● **Collected data entries**:

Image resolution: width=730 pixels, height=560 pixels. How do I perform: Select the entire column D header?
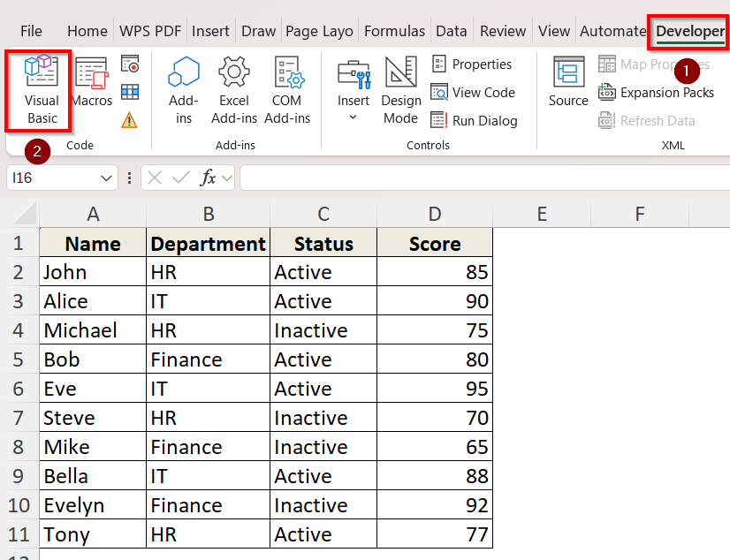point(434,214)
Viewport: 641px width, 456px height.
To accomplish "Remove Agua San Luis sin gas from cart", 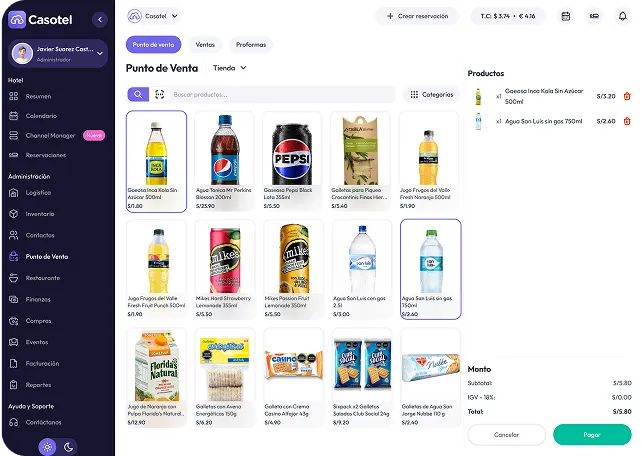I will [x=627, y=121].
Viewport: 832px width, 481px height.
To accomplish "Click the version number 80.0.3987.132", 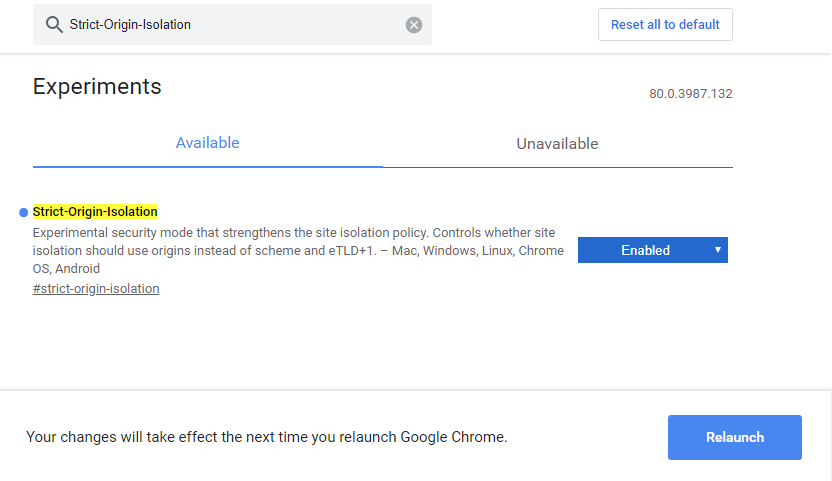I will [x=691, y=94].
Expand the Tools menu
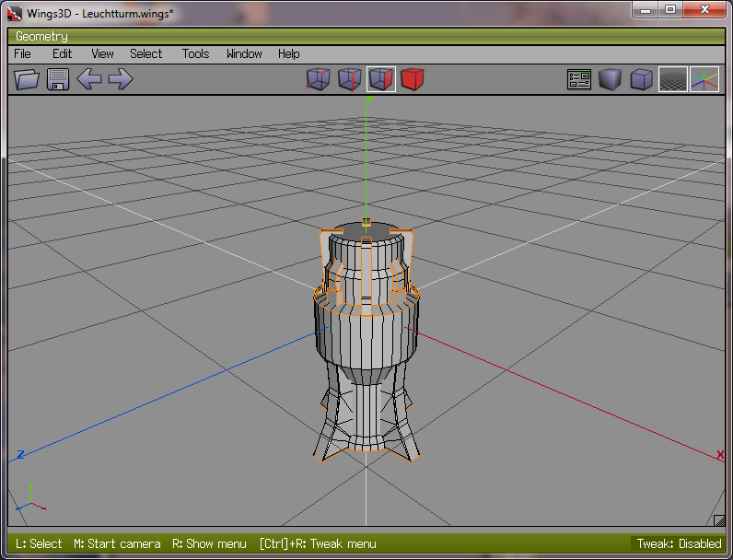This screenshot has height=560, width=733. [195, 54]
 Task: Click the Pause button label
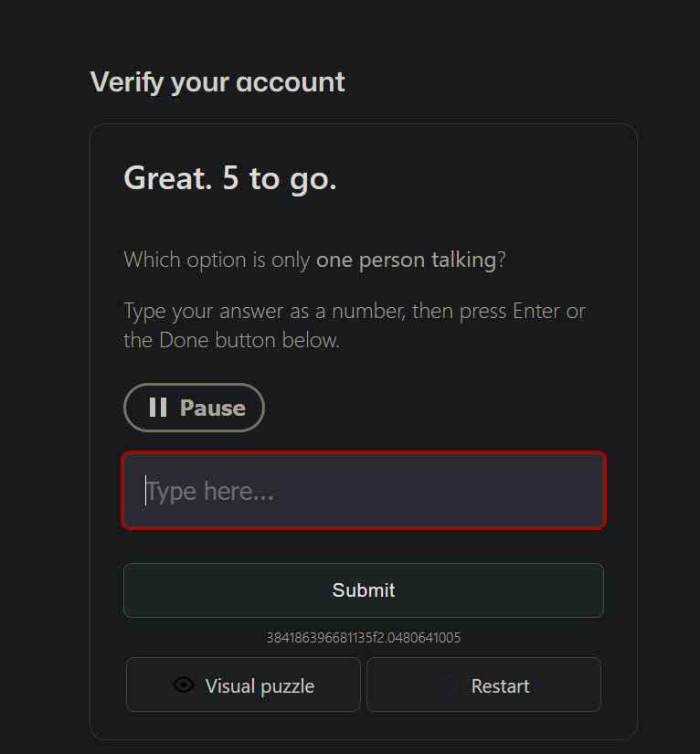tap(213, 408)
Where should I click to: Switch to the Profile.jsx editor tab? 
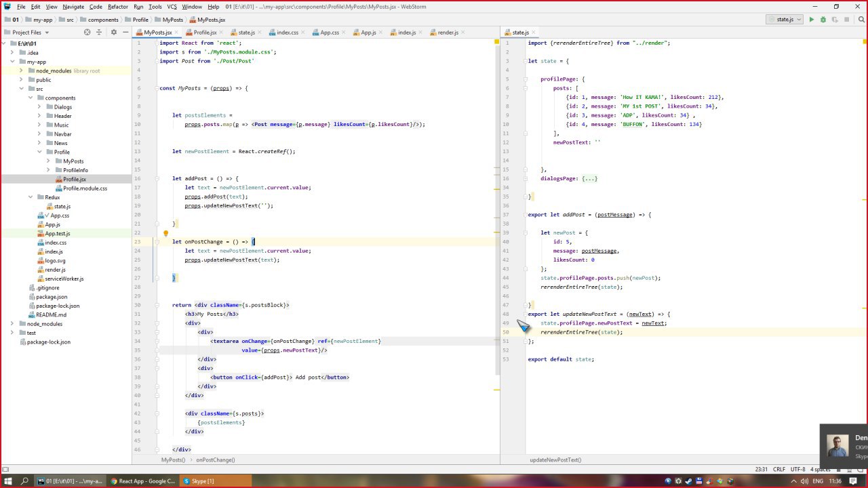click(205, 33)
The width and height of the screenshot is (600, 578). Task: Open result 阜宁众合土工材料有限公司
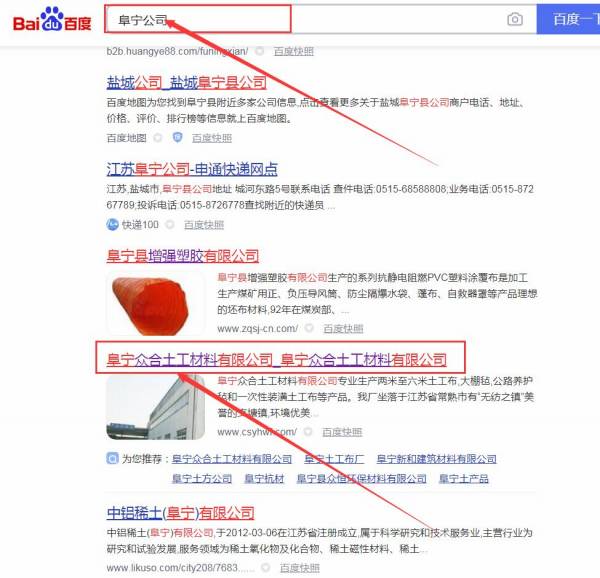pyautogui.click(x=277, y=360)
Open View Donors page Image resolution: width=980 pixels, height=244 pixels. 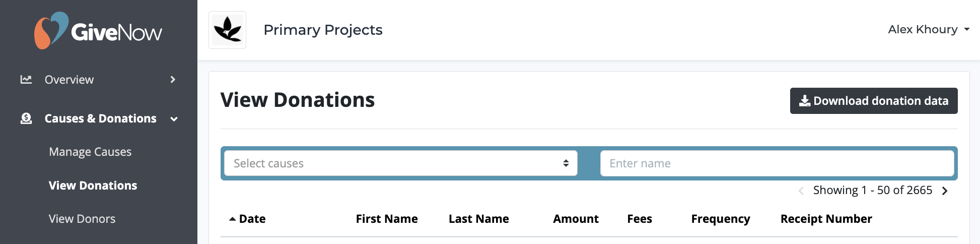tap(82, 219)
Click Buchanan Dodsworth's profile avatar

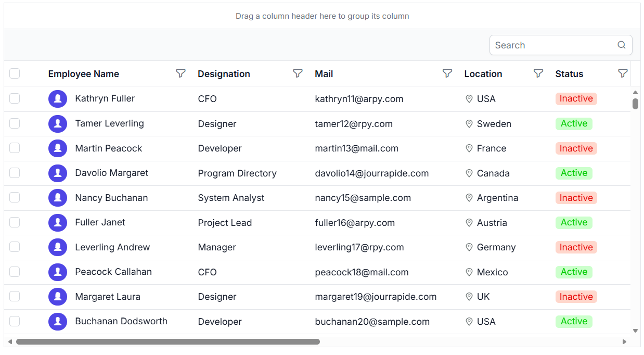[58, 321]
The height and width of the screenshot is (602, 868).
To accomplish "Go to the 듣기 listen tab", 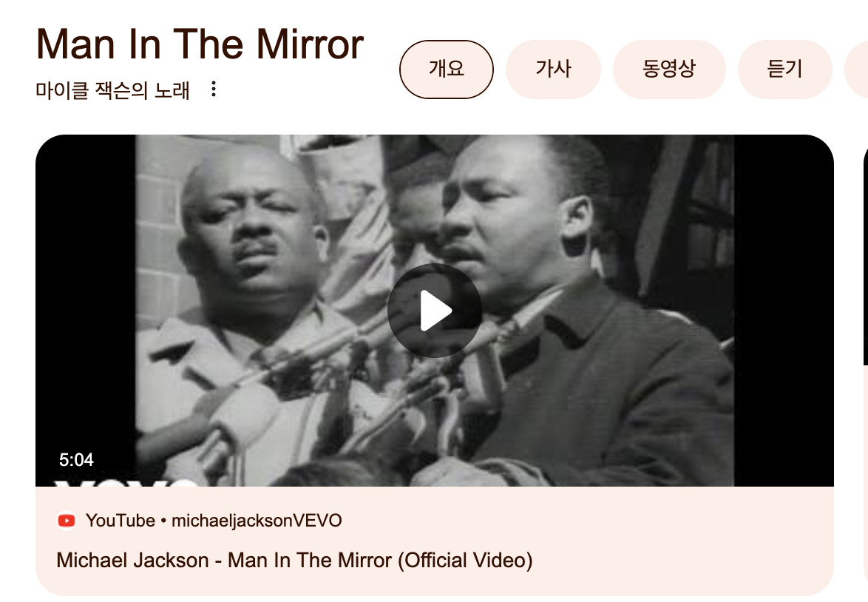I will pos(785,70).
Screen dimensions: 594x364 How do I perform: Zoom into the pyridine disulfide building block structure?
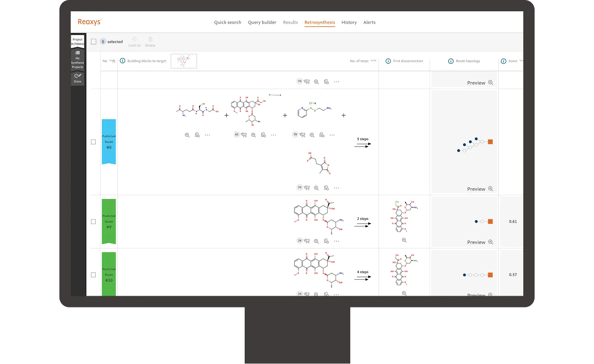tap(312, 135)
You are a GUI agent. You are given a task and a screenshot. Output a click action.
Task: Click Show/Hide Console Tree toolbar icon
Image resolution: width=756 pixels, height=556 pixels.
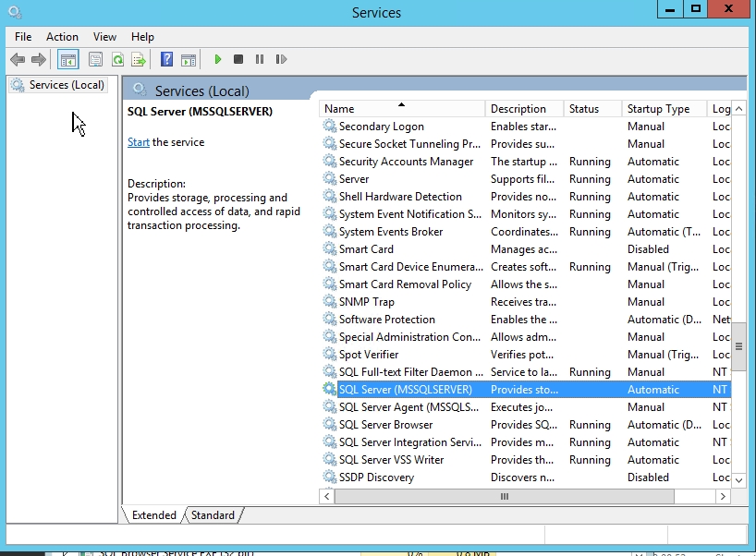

● **WHAT IS REQUIRED**: Find and copy each line above that includes the string "Viewport".

● **RESPONSE AREA**:
Viewport: 641px width, 456px height.
Viewport: 832px width, 481px height.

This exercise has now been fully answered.